| EXERCISE OBJECTIVE |
From the entries below, reproduce exactly the line containing "FindLaw [link] (109, 2565)", the line containing "On The Go (140, 734)", and every line in between, with nothing added.

_ _ _ _ _ _ _

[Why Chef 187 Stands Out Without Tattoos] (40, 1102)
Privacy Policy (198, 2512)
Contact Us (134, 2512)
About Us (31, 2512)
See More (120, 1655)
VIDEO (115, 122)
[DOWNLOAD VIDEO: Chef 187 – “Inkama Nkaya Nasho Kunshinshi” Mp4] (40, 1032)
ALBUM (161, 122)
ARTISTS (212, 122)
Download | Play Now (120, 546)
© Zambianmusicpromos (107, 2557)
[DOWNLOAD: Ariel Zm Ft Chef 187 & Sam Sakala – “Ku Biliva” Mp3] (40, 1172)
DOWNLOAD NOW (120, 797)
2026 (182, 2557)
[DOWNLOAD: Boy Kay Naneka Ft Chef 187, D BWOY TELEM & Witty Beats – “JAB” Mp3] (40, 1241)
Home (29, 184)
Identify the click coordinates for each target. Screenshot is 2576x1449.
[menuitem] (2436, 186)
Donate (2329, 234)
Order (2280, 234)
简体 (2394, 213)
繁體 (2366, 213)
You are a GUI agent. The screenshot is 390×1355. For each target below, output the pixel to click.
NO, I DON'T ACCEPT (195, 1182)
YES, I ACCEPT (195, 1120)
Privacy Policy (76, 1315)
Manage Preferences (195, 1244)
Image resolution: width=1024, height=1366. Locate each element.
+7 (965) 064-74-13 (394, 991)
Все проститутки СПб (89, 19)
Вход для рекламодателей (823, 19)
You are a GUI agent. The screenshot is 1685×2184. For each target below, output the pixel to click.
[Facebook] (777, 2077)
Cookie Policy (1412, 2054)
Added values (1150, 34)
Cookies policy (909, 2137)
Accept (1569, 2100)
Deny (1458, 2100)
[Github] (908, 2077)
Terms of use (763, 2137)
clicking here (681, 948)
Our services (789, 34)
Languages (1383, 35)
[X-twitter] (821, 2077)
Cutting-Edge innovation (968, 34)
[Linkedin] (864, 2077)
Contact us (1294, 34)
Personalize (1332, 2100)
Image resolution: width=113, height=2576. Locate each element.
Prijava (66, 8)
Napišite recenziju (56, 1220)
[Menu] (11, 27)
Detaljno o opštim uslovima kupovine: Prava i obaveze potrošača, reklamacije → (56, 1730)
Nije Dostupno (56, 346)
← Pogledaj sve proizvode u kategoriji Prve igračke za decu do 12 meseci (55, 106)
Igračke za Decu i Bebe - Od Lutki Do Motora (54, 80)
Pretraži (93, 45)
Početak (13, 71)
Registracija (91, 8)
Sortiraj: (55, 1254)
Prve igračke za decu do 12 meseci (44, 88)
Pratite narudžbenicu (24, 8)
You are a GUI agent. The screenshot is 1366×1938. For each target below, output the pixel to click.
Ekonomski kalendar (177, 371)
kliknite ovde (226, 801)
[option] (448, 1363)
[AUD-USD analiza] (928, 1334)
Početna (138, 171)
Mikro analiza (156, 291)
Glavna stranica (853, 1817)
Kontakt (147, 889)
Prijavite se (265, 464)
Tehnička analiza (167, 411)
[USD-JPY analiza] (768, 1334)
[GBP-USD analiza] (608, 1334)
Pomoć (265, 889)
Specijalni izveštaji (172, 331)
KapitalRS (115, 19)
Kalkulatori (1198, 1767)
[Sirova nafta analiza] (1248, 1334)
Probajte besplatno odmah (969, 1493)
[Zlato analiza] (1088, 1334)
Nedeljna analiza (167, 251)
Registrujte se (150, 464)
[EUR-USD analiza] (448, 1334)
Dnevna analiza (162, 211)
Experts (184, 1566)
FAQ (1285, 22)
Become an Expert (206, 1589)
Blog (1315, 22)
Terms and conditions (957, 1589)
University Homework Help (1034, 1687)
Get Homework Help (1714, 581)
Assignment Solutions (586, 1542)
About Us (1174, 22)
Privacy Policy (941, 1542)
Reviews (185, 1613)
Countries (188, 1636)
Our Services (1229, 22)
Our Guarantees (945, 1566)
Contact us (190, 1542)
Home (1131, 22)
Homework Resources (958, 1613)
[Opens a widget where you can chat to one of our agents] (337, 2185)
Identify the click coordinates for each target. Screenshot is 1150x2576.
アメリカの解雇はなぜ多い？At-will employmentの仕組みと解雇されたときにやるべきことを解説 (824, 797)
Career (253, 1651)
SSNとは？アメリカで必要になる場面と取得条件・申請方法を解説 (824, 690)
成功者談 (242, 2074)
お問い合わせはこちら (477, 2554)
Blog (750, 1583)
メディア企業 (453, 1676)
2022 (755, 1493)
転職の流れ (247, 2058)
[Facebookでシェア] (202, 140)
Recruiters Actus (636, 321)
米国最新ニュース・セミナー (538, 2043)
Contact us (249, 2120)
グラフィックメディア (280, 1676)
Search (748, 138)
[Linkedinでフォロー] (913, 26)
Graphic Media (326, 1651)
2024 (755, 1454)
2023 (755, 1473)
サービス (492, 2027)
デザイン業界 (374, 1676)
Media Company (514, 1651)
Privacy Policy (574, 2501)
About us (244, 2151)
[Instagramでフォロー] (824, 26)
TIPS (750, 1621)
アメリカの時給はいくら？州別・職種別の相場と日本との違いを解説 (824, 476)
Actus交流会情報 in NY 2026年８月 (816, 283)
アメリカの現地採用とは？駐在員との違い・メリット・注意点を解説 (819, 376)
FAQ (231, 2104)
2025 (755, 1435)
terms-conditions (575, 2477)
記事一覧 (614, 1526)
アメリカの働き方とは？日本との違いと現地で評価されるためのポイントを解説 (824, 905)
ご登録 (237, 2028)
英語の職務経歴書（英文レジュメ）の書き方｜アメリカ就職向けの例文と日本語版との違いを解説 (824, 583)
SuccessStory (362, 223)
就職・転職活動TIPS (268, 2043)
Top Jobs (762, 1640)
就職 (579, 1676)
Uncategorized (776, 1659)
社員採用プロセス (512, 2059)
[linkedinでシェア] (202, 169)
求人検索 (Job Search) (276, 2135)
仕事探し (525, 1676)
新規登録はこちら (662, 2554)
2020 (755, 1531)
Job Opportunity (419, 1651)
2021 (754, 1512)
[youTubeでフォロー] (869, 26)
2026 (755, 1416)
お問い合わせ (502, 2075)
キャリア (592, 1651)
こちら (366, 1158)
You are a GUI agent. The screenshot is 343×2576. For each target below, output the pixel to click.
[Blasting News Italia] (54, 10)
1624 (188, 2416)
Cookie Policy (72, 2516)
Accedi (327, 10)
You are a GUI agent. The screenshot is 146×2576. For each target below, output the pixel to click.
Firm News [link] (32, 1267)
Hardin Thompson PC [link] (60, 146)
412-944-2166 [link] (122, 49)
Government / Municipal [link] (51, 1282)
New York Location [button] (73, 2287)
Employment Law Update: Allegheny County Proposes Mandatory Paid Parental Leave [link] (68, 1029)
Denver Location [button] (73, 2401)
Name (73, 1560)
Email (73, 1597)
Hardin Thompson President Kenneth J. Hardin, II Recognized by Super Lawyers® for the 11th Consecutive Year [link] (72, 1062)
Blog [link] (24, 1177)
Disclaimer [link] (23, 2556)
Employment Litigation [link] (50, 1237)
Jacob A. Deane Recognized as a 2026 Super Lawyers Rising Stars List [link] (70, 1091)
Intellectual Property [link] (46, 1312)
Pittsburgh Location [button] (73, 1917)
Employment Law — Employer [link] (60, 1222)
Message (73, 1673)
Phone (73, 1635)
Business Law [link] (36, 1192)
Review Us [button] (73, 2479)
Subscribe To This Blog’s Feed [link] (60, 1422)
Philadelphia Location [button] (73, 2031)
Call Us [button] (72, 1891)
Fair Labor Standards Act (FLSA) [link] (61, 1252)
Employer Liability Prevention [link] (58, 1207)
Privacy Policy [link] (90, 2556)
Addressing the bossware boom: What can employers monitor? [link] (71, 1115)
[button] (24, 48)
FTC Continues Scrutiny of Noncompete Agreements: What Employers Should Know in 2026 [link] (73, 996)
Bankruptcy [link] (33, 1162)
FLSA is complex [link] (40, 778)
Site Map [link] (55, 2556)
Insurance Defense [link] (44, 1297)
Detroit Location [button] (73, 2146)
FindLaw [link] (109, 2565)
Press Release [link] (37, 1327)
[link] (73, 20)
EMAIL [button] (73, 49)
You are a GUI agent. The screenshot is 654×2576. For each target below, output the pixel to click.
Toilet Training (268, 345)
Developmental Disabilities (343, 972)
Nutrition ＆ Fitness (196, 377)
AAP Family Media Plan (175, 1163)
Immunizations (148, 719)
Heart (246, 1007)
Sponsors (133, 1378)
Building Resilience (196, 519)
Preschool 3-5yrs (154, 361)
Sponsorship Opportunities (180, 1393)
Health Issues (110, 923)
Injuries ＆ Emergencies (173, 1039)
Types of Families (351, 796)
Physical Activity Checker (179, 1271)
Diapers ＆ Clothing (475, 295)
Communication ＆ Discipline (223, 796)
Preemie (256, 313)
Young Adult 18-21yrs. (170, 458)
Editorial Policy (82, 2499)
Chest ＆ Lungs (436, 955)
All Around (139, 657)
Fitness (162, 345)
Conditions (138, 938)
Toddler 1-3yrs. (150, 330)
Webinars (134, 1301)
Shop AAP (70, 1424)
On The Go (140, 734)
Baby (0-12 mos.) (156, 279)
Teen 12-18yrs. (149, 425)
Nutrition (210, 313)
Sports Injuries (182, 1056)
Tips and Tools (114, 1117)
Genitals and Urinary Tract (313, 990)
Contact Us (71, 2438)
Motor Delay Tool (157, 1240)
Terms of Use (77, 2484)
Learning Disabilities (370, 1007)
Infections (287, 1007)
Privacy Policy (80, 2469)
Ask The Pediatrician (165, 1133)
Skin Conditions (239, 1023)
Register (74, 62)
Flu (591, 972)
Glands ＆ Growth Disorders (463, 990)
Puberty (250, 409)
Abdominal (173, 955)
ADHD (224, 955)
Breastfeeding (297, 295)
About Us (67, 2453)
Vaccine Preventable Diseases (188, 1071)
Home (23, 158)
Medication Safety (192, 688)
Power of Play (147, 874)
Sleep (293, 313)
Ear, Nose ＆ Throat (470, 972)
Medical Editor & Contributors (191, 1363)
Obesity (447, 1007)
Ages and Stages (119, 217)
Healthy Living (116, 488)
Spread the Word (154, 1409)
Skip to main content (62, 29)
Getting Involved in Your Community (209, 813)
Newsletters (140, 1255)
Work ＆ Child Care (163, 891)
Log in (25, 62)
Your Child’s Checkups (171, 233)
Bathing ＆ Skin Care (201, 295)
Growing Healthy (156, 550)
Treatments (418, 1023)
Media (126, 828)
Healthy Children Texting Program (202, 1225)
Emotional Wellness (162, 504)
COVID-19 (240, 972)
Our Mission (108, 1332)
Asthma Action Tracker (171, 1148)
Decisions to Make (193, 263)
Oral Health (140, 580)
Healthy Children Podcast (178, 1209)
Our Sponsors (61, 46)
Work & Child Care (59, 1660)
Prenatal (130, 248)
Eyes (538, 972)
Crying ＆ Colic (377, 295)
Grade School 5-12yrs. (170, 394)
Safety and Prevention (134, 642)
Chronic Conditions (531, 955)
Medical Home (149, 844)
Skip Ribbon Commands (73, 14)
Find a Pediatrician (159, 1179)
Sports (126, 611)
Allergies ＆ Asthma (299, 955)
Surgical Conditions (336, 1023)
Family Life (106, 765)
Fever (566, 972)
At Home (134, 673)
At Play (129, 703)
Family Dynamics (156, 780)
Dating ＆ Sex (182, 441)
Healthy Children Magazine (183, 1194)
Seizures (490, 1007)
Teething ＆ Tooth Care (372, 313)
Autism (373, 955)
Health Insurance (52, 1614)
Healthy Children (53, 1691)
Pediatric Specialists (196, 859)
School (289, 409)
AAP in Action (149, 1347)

_ _ _ _ _ _ _

| WRITTEN REPLY |
FindLaw [link] (109, 2565)
Press Release [link] (37, 1327)
[link] (73, 20)
EMAIL [button] (73, 49)
You are a GUI agent. The screenshot is 654×2576. For each target below, output the pixel to click.
Toilet Training (268, 345)
Developmental Disabilities (343, 972)
Nutrition ＆ Fitness (196, 377)
AAP Family Media Plan (175, 1163)
Immunizations (148, 719)
Heart (246, 1007)
Sponsors (133, 1378)
Building Resilience (196, 519)
Preschool 3-5yrs (154, 361)
Sponsorship Opportunities (180, 1393)
Health Issues (110, 923)
Injuries ＆ Emergencies (173, 1039)
Types of Families (351, 796)
Physical Activity Checker (179, 1271)
Diapers ＆ Clothing (475, 295)
Communication ＆ Discipline (223, 796)
Preemie (256, 313)
Young Adult 18-21yrs. (170, 458)
Editorial Policy (82, 2499)
Chest ＆ Lungs (436, 955)
All Around (139, 657)
Fitness (162, 345)
Conditions (138, 938)
Toddler 1-3yrs. (150, 330)
Webinars (134, 1301)
Shop AAP (70, 1424)
On The Go (140, 734)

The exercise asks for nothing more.